Sayers, who’s been involved in clean energy projects since 2002, said since the suspension of the SOP, many First Nations have felt frustration with the lack of opportunities for independent power production.

Just 35 per cent of electricity produced on the island

According to BC Hydro, just 35 per cent of electricity used on Vancouver Island is generated there, despite its abundance of streams, rivers and lakes. The rest of the power comes from B.C.’s mainland and large-scale hydroelectric dams on the Columbia and Peace rivers. With 95 per cent of the province’s electricity being generated by water, some First Nations on Vancouver Island question if large-scale dams, such as the multi-billion-dollar Site C project on the Peace River are the best answer.

“[The B.C. government] never talked to First Nations at all when they were deciding to go ahead with Site C because they knew they would have to suspend the Standing Offer Program,” Sayers said. “That was a really bad faith thing that they did. They should have talked to all of the First Nations in B.C. to see how it would impact.”

An article published by the Clean Energy Research Group (CERG) says analysis by its team of engineers found that B.C.’s projected electricity demands cannot be met by Site C alone.

“The projected demand, including the electrification of B.C.’s natural gas fields and the switch to electric cars to help meet the province’s 2030 goal to reduce its greenhouse gas emissions by 40 per cent, show that additional supply will be needed,” states the article.

Remote villages still dependent on diesel

Many remote First Nations in British Columbia rely on diesel generators to power their communities, like the Hesquiaht First Nation at Hot Springs Cove.

Construction for a run-of-the-river hydroelectric project by the HFN has been in hiatus for years due to lack of funding. But Sayers said she believes funding has recently been secured for the nation to finish the project and get the remote community off diesel fuel.

“Hopefully this spring they get that built because it’s the late Richard Lucas who really, really pushed to get money and it took him years. I was so sad that he passed away before they decided to give him the money,” Sayers said.

Another Nuu-chah-nulth-led clean energy project includes the Ditidaht First Nation’s hydro project on the Little Nitinaht River, which would run water through a pen stock pipe to a downhill generating station with a 4.5-megawatt capacity. By selling power back into the BC Hydro grid, the Little Nitinaht River project would have brought major revenue for the First Nation.
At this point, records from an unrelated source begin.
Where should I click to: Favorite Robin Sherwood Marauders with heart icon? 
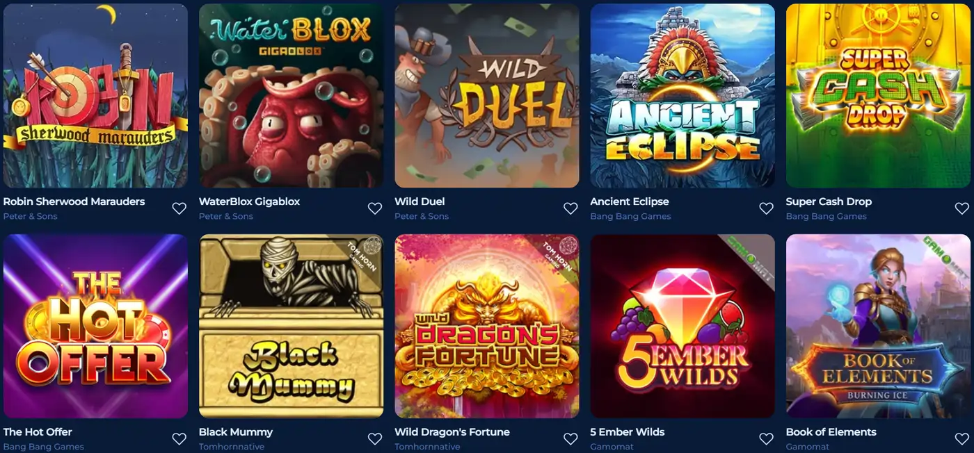point(179,208)
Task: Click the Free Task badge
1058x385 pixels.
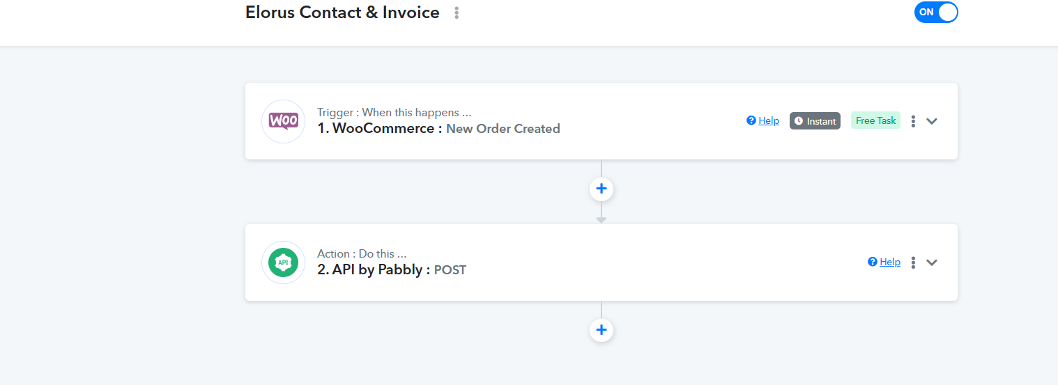Action: pos(875,120)
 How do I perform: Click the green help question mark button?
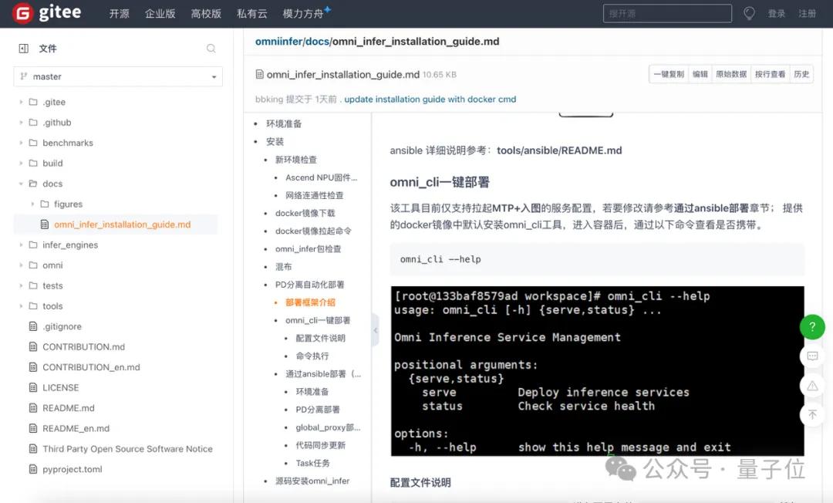(x=812, y=326)
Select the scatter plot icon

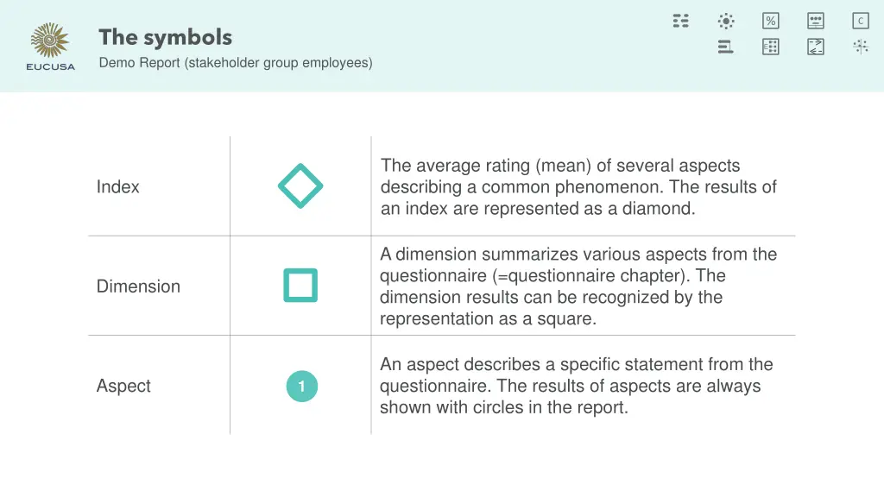coord(861,47)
Unfortunately, the project was halted when the province announced the suspension of the SOP.

At risk of jeopardizing negotiations with the province, Bryan Cofsky, executive director of the Ditidaht Economic Development Corporation, declined to comment on the development of the project at this time.

The Hupacasath First Nation own 72 per cent of a green hydroelectric plant on China Creek that during peak operation produces enough electricity to power 6,000 homes.
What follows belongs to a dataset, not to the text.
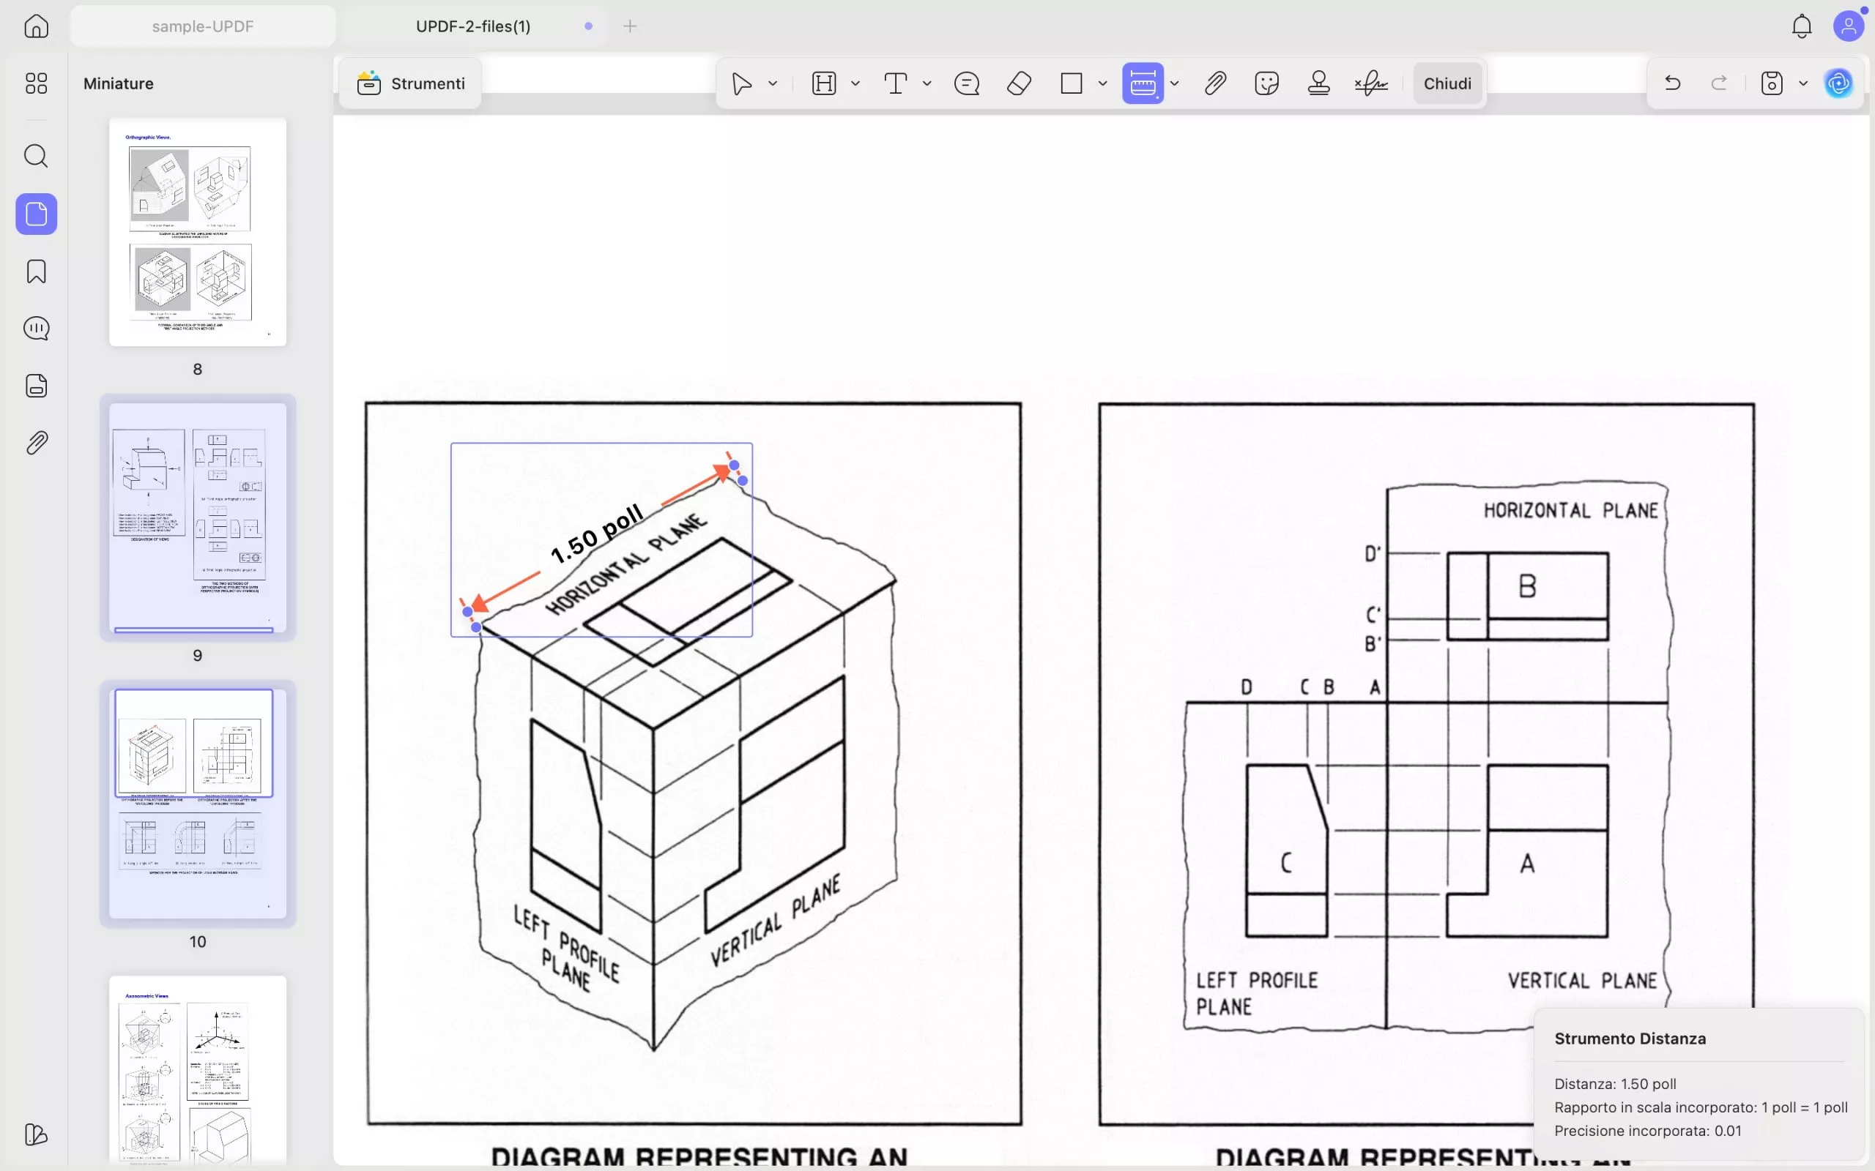Click the sticker icon in the toolbar
Viewport: 1875px width, 1171px height.
1266,83
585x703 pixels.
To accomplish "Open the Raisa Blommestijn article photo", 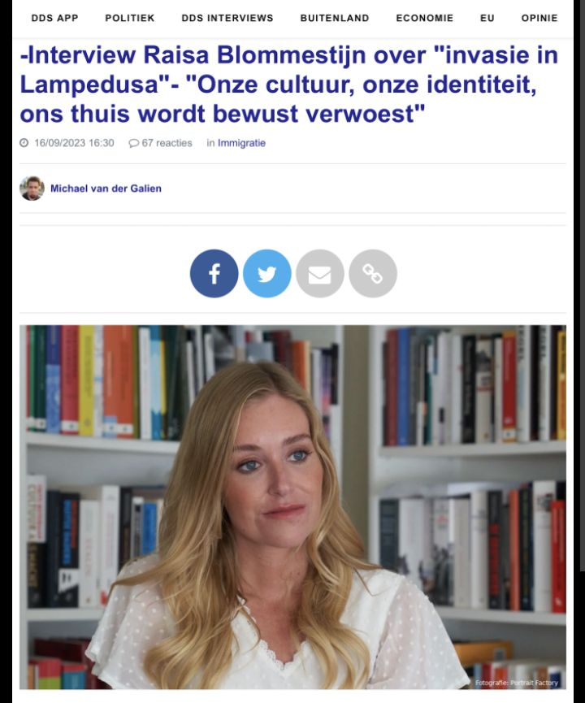I will pyautogui.click(x=293, y=507).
This project started producing power in December of 2005, when Sayers was chief of the Hupacasath, and had a total cost of approximately $14 million.

“There’s so many benefits you get out of clean energy projects. This is the wave of the future,” Sayers said. “We really need to have regional economic dependence of power because of the way things are happening with climate change and all these other things like COVID. We’d be so much better off not reliant on the gird and all the issues it’s going to have in the future.”
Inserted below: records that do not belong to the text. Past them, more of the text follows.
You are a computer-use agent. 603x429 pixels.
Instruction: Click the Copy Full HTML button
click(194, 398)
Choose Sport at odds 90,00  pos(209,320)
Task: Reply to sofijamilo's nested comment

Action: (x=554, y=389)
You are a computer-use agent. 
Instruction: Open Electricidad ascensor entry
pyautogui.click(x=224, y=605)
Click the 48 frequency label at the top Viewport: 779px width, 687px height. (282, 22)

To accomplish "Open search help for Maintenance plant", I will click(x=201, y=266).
After reviewing the Final Report, the Government of B.C. will consider the BCUC’s recommendations and may use them to inform future changes to legislation or policy.

“The BCUC has to make recommendations to B.C. government and then it’s what the government does with it. In all our recommendations we really pushed UNDRIP (The United Nations Declaration on the Rights of Indigenous Peoples),” Sayers said. “The B.C. government has to guide Indigenous relations. I don’t think they have any choice but to go with this.”